The State has not decided when the roll-out will begin in New York City and if the process will proceed borough by borough or at random, nor the process for the rest of the state. Jennifer Dean, assistant director of Bureau Planning and Implementation at the Division of Managed Care, explained that about 2,500 Medicaid recipients a months and their providers will receive notices about the new policy. Recipients will have 60 days to choose a plan, and then a three-month grace period before being locked into a plan. HASA case workers, COBRA case managers New York Medicaid CHOICE workers and other providers will be trained to help with the process. Then participants will only be allowed to change plans for nine months if they have a "good cause reason." One such reason, which earned praise from advocates at the meeting, is switching from a mainstream plan to a SNP.

People in homeless shelters will be exempt from choosing a plan, but those in SROs and unstably housed people are not exempt. If someone doesn't receive a letter, then the letter is to be forwarded to the Human Resources Administration, which will try to find an up-to-date address.

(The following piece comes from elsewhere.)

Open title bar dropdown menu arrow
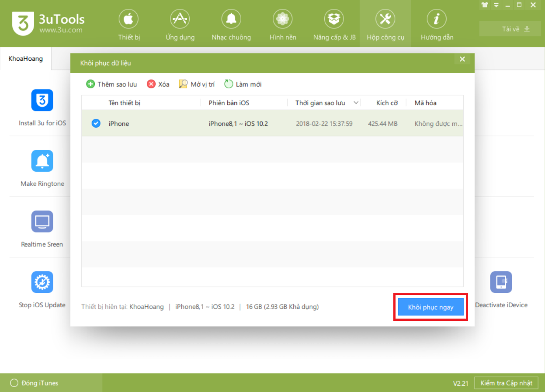click(x=496, y=5)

The clock on the period of time for people to be assigned won't be started until people receive their letters.

Audience participants questioned the short-time period for enrollment. "Why not give six months or some more generous window?" asked Sean Cahill, director of public policy at GMHC. Dean explained, "We've found that after 60 days of not choosing people tend to forget." Still, Cahill told the Update, "I don't understand what the rush is. Unstably house people and people in SROs will not be able to be reached by letters in that time frame."

What about people who can't access SNPs

"We can't make a SNP a mainstream plan, and we can't make a mainstream plan a SNP," said AIDS Institute Deputy Director Ira Feldman, noting that SNPs are held to more rigid standards than mainstream plans. There are currently only three SNPs serving 3,300 people in New York State. And it is unlikely that SNPs could handle the massive rollout of patients. People in Staten Island don't qualify for SNPs unless they work in another one of the four boroughs—pretty unlikely for most people who qualify for Medicaid, a provider from the borough noted. "People in Staten Island can't join a SNP even if they wanted to," he said. "We can't say one-size-fits-all when there are disparities between neighborhoods."

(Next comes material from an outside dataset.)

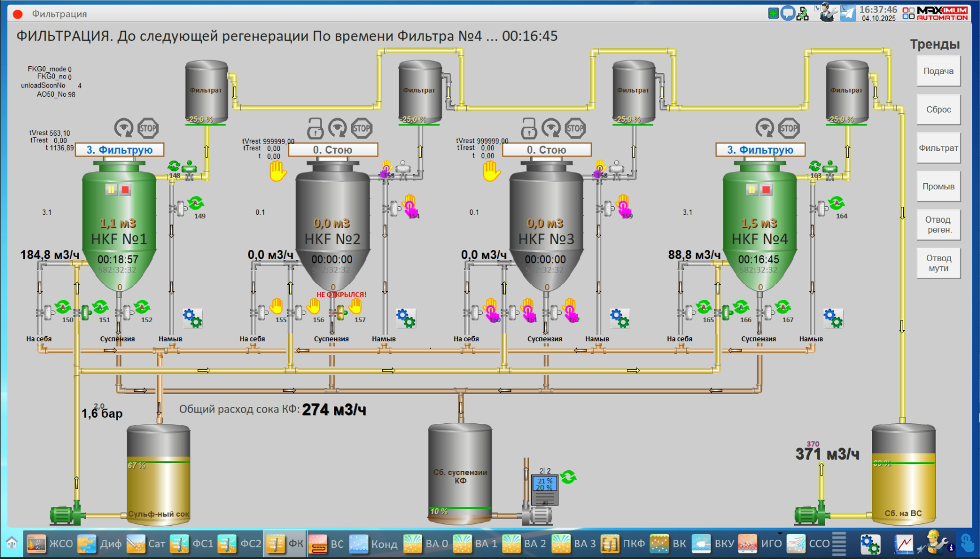The width and height of the screenshot is (980, 559).
Task: Click the padlock icon above HKF №2
Action: (315, 128)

What about 'intelligent assignment?'

People who don't respond to a plan within 60 days will be auto-assigned to a plan, which means that people can easily be assigned into plans that don't include their current doctors or care providers. In the past, patients have been auto-assigned into the highest-rated plans, but DOH is toying with the idea of "intelligent assignment," which, based on a patient's current doctors, would try to fit the patient into the best plan. "We're not sure we can do that, but we'll try," Laudato said. He also noted that because so many people with HIV currently see COBRA case managers, HASA case workers or other people who can help with the shift, "we're hoping to minimize auto assignment, but it's a difficult process."

The Legal AIDS Society staff attorney Diane Spicer told the Update that if "intelligent enrollment" actually works, "it would be a huge improvement," compared to the disaster stories when the state shifted SSI recipients to mandatory managed care. "But we have to continue knocking on the door to make sure this happens," she said.

The Update will keep you posted on news of the roll-out and the consumer meetings on October 29 and 30.